### Try it
Among the entries that follow, count the lines that contain the word "agent" and say how many there are, writing nothing else.

### Saved entries
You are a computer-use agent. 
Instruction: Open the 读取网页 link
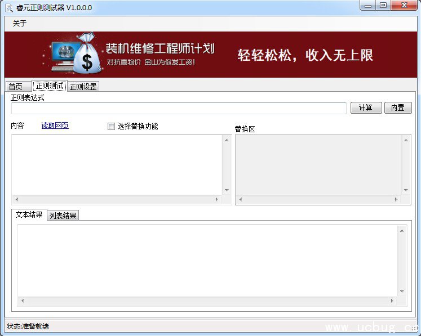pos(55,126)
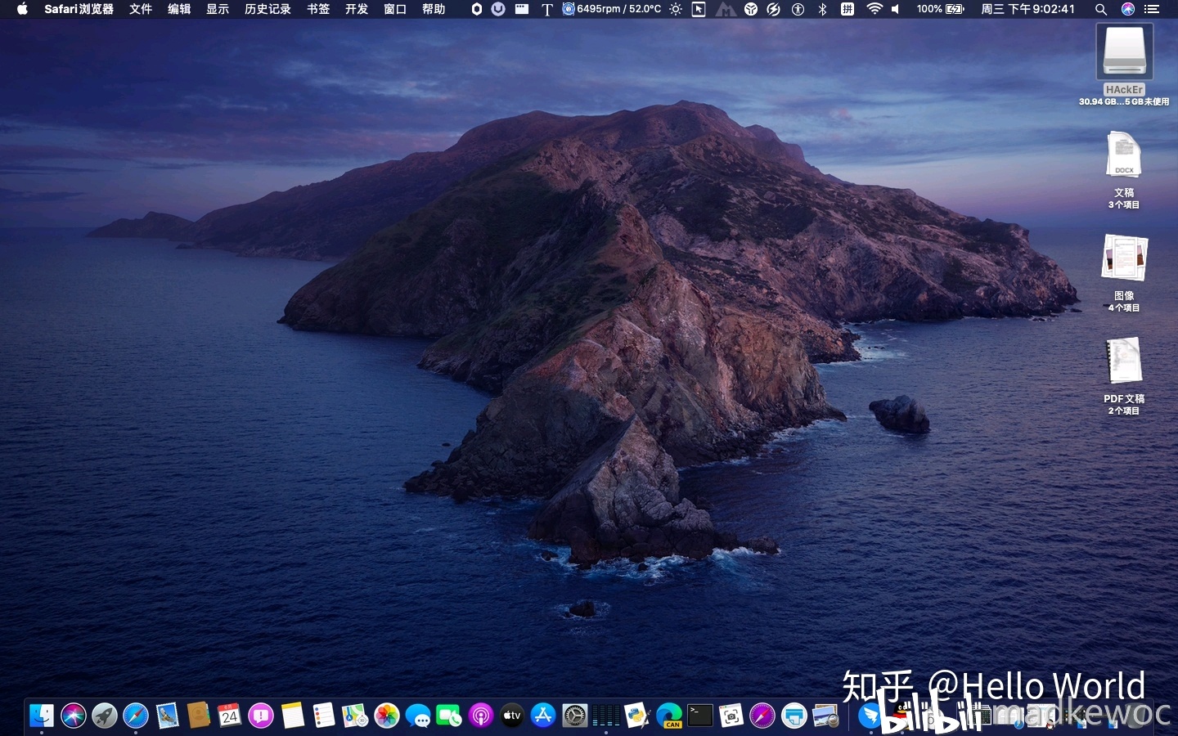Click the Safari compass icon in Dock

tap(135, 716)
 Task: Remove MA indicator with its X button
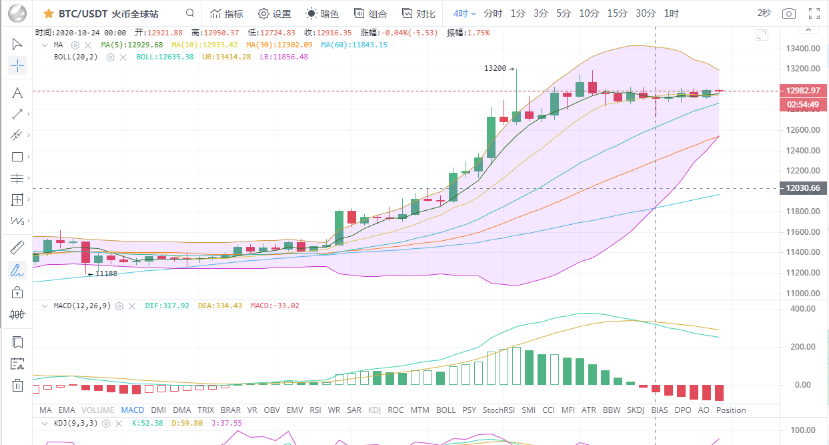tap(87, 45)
==
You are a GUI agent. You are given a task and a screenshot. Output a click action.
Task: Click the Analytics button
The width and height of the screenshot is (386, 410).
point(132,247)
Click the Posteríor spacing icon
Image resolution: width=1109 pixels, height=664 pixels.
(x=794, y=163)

### Problem solution
2